The UK’s National Cyber Security Centre has announced that it will be working with the Ransomware Task Force, with the aim of developing a framework to overcome the increasing threat of ransomware worldwide.

What is the Ransomware Task Force?

The Ransomware Task Force (also known as the RTF) was formed early this year by a US-based team of participants. These participants came together from a diverse range of sectors and industries, including government agencies, cybersecurity firms, financial services companies, academic institutions and non-profit organisations. Some big household names are involved in the development of the new framework, such as Microsoft, Amazon and the FBI. It’s clear that the threat of ransomware is now being taken extremely seriously, and the RTF has already submitted a list of more than 50 key recommendations to President Biden’s administration.

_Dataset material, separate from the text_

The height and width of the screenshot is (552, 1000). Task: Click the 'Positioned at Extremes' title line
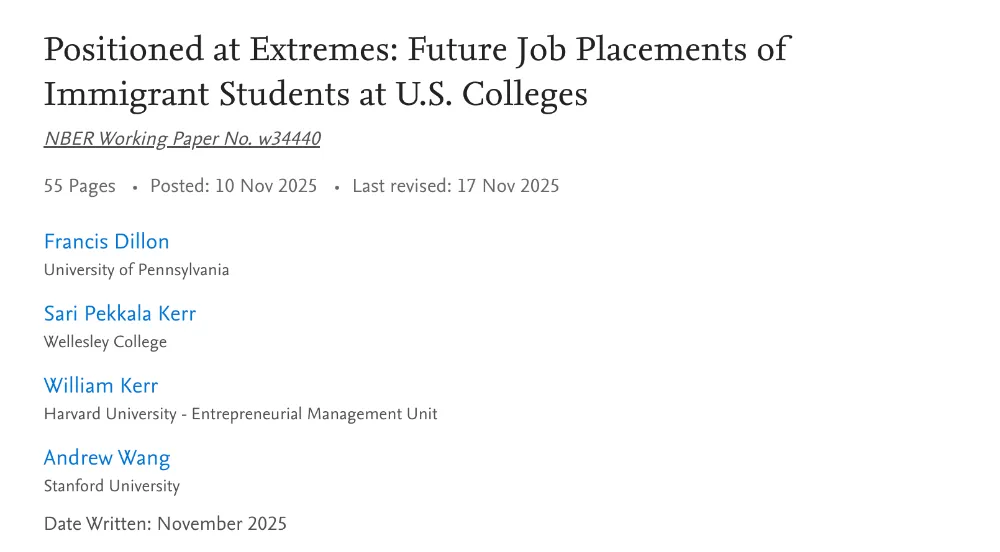[x=416, y=49]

Why is ransomware now considered such a threat?

While it’s true that ransomware attacks have been around for many years now, they have recently increased exponentially in both frequency and scope. Cyber criminals are now commonly targeting key components of state infrastructure, such as local councils, schools and hospitals, with the RTF saying that “ransomware has become a serious national security threat and public health and safety concern”. Cyber criminals are now threatening to publicly release stolen personal data if ransoms are not paid, making this an issue that now has the potential to affect every one of us, not just business or organisation leaders.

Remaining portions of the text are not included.